Perşembe günü Kars'ta 2023 Kış Tatbikatı yapıldı. 6 ülkenin aktif katkı sunduğu tatbikatta gözlemcilerle beraber toplam 17 ülke vardı. Ben de bir grup gazeteciyle beraber Milli Savunma Bakanı Hulusi Akar'ın davetlisi olarak tatbikatı izleme şansına sahip oldum. Bakan Akar ayrıca Azerbaycan ve Gürcistan Savunma Bakanları'nı da ağırladı.
Tatbikatı çok kısa biçimde özetleyecek olursak üç noktaya dikkat çekmek lazım. Bir, Türk Silahlı Kuvvetleri belki de tüm dünyada en yüksek operasyonel tecrübeye sahip olduğunu bu tatbikatta da gösterdi. İki, bu tatbikat neredeyse Türk savunma sanayiinin bir gösterisi şeklinde geçti. Üç, Türkiye'nin hem askeri tecrübesi hem de yerli ve milli silahları uluslararası gözlemcilerin ilgi odağı haline gelmiş.
Bakan Akar, büyük bir gururla uluslararası muhataplarına Türkiye'nin gücünü sergiledi. Programın sonunda yaptığımız röportajı yarın Sabah Gazetesi'nde ayrıntısıyla okuyabilirsiniz. Ama özellikle savunma sanayii ve Batı ile Türkiye'nin ilişkileri çerçevesinde söyledikleri çok önemliydi.
Bakan Akar hem tatbikat esnasında yaptığı konuşmada hem de bize verdiği söyleşide ABD'nin Türkiye'ye yönelik tavrını eleştiriyor. Türkiye'nin tüm iyi niyeti ve samimi tutumuna rağmen Amerikan tarafının önyargılarından kurtulamadığını ve maalesef Türkiye söz konusu olduğunda aklıselim hareket edemediğini dile getirdi.

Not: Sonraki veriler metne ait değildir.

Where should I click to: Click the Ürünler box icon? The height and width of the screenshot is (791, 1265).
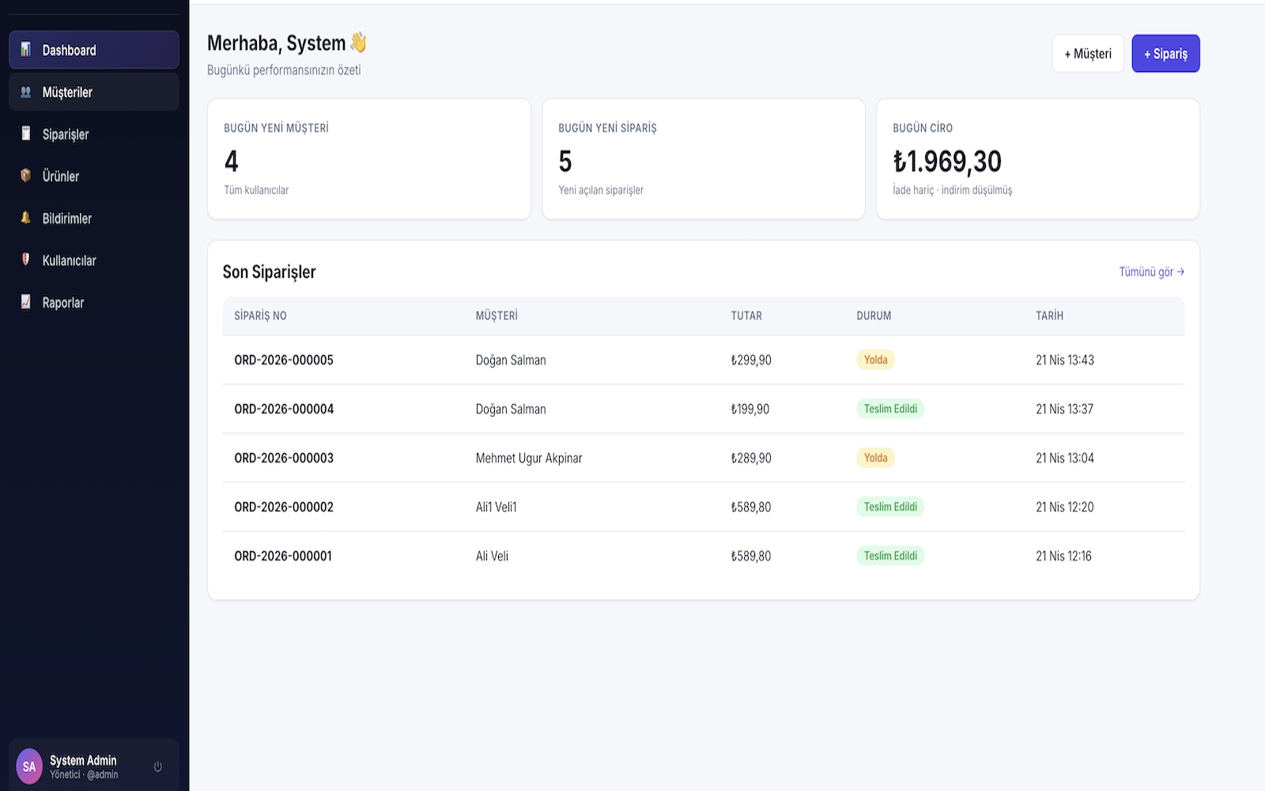[26, 176]
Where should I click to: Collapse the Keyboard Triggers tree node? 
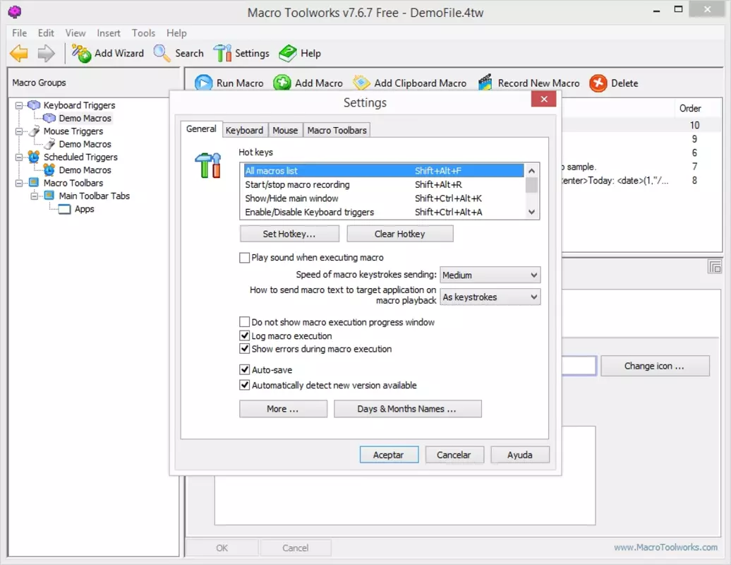(19, 105)
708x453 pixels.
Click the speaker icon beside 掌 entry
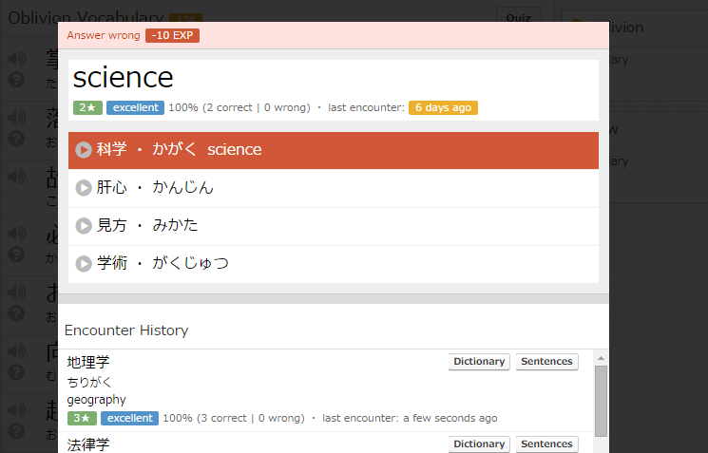[16, 60]
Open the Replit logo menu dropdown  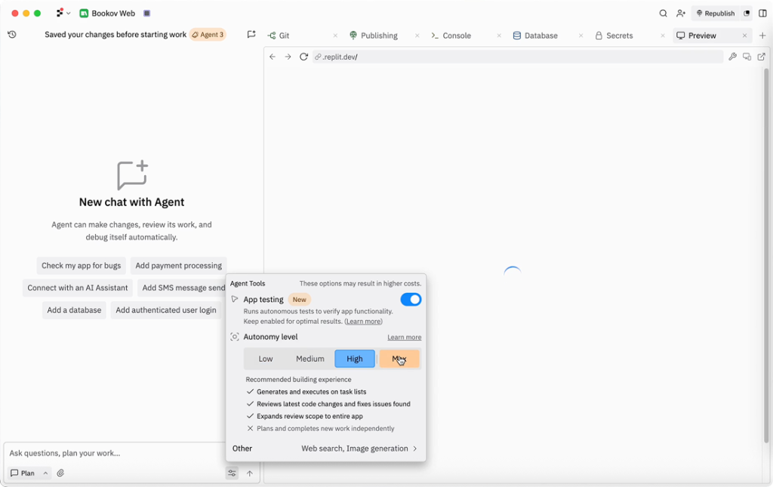coord(63,14)
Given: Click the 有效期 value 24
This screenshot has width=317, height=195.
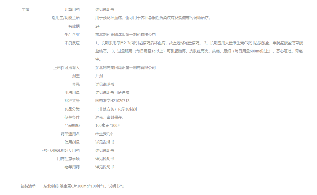Looking at the screenshot, I should click(97, 26).
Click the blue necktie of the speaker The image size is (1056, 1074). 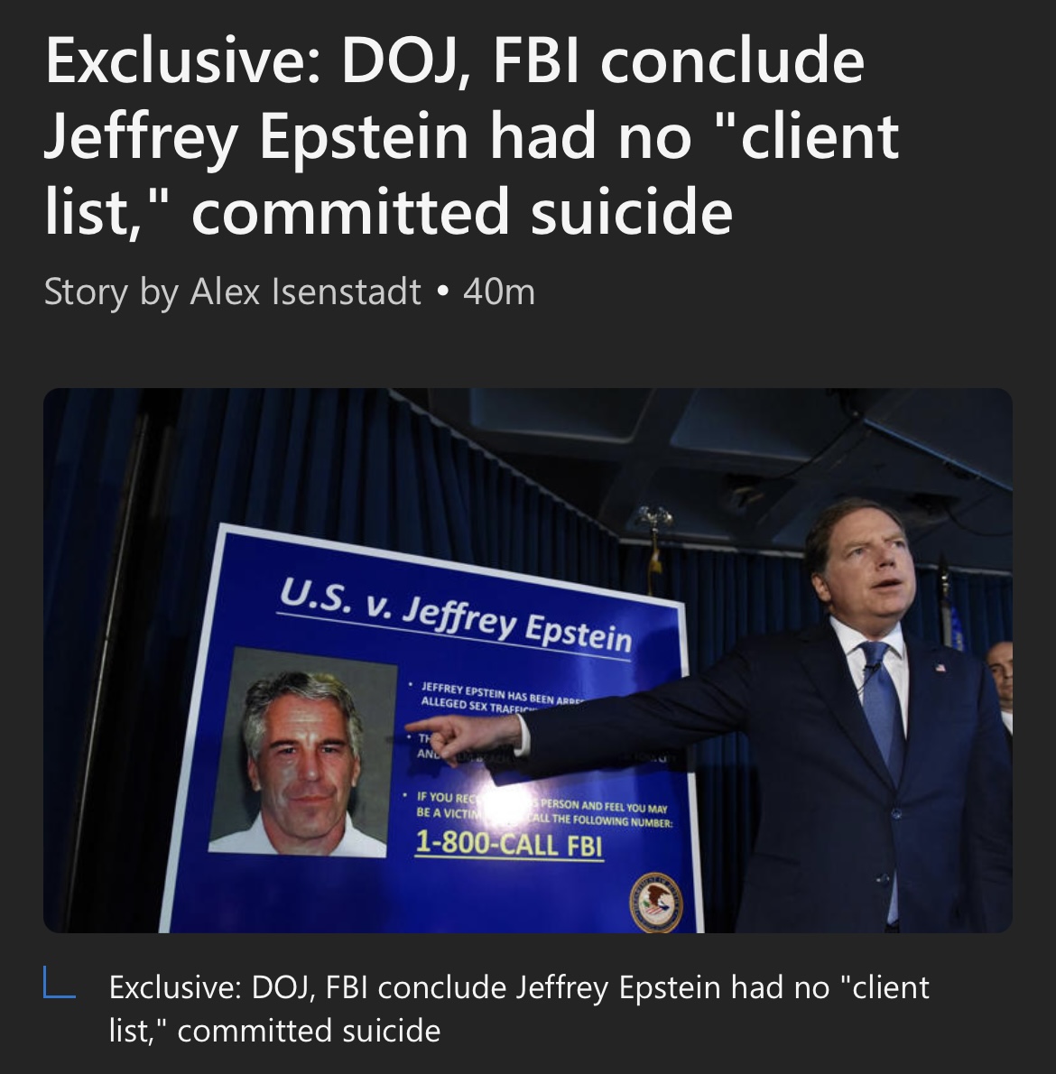(x=885, y=712)
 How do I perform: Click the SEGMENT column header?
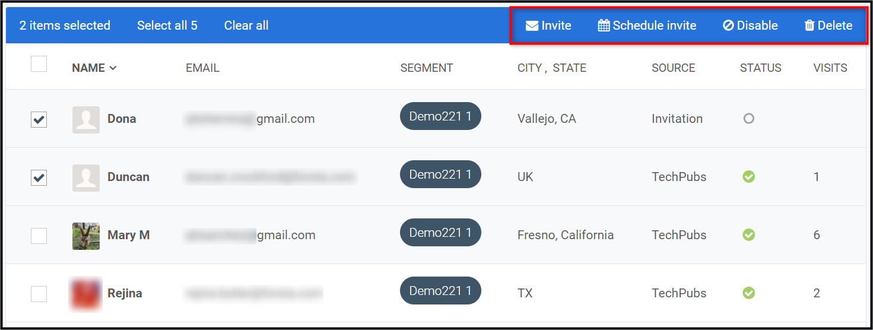(427, 68)
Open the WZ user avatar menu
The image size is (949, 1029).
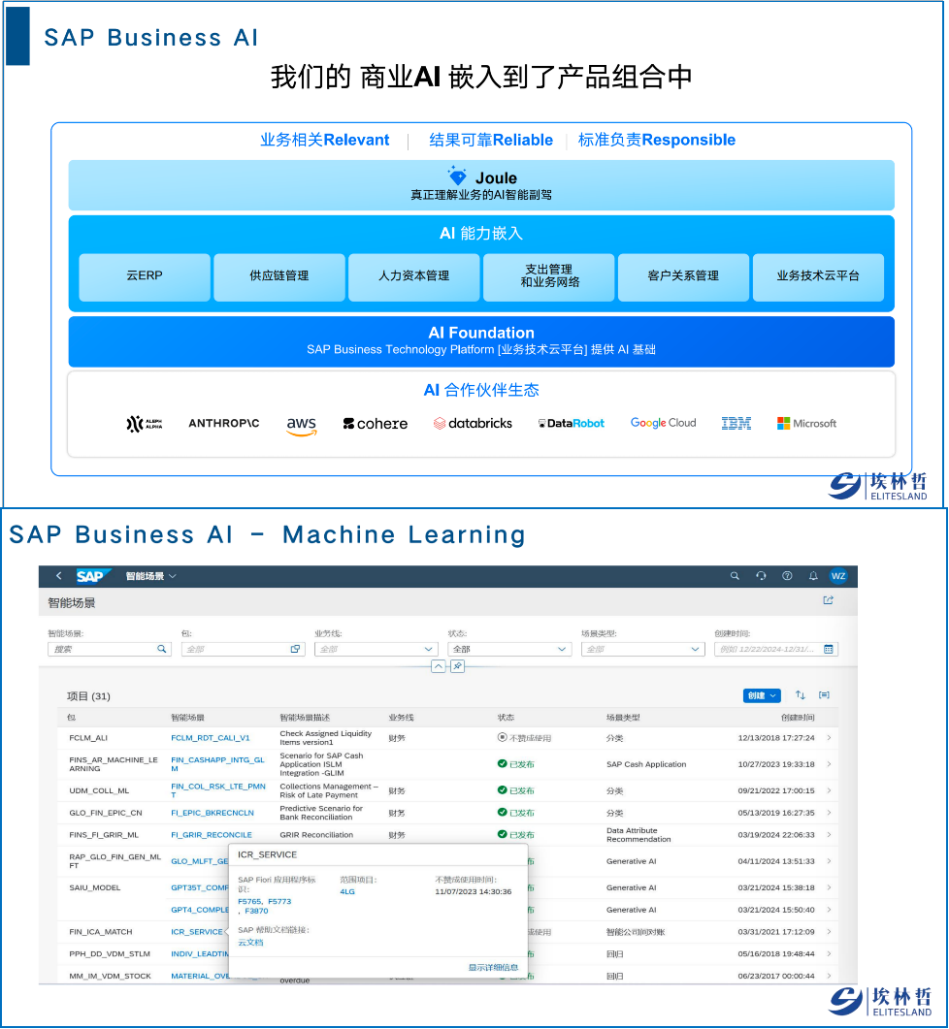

Anladığım kadarıyla F-16 satışıyla ilgili de Türkiye hâlâ oldukça ihtiyatlı bir tavır ortaya koyuyor. Başka seçeneklerin var olduğunu dile getirmesine rağmen Türkiye sabırla ve inatla ABD'nin atacağı adımları izliyor.
Bildiğiniz gibi Amerikan Kongresi'nde bu konu hâlâ çözülebilmiş değil. Biden yönetimi her ne kadar desteklediğini açıklasa da yeterince ikna edici olmadığı çok açık. Yetmezmiş gibi 29 senatör bir mektup yazdı ve F-16 satışlarını engellemeye çalışacaklarını dile getirdi.
Uzun süredir söylemeye çalışıyorum.
ABD bu konuda oyalayıcı tavrından vazgeçecek gibi değil. Dahası biliyoruz ki, yeni F-16 satışları için anlaşma bugün sağlansa Türkiye'de envantere girmesi en az 5 seneyi bulabilir. 20 milyar dolara yakın maliyeti de düşünüldüğünde ben artık F-16 konusunun da F-35 konusuna dönebileceğini tahmin ediyorum.
Devletin de benzer bir kanaate sahip olduğunu düşünüyorum. Zira Bakan Akar konuşmasının sonunda manşeti çok açık verdi. Milli Muharip Uçak'tan bahsederken "Çatlasalar da patlasalar da yapacağız" dedi.
Bütün bu parçaları bir araya getirdiğimde ben artık Türkiye'nin büyük oranda odağını Milli Muharip Uçak'a çevireceğini düşünüyorum. Bu görüşmeleri belki Amerikalılar bizi oyalamak için kullanıyor olabilir ama belli ki bizim de kendimizce bir planımız var. İşte en keyifli ve gurur verici kısmı da bu.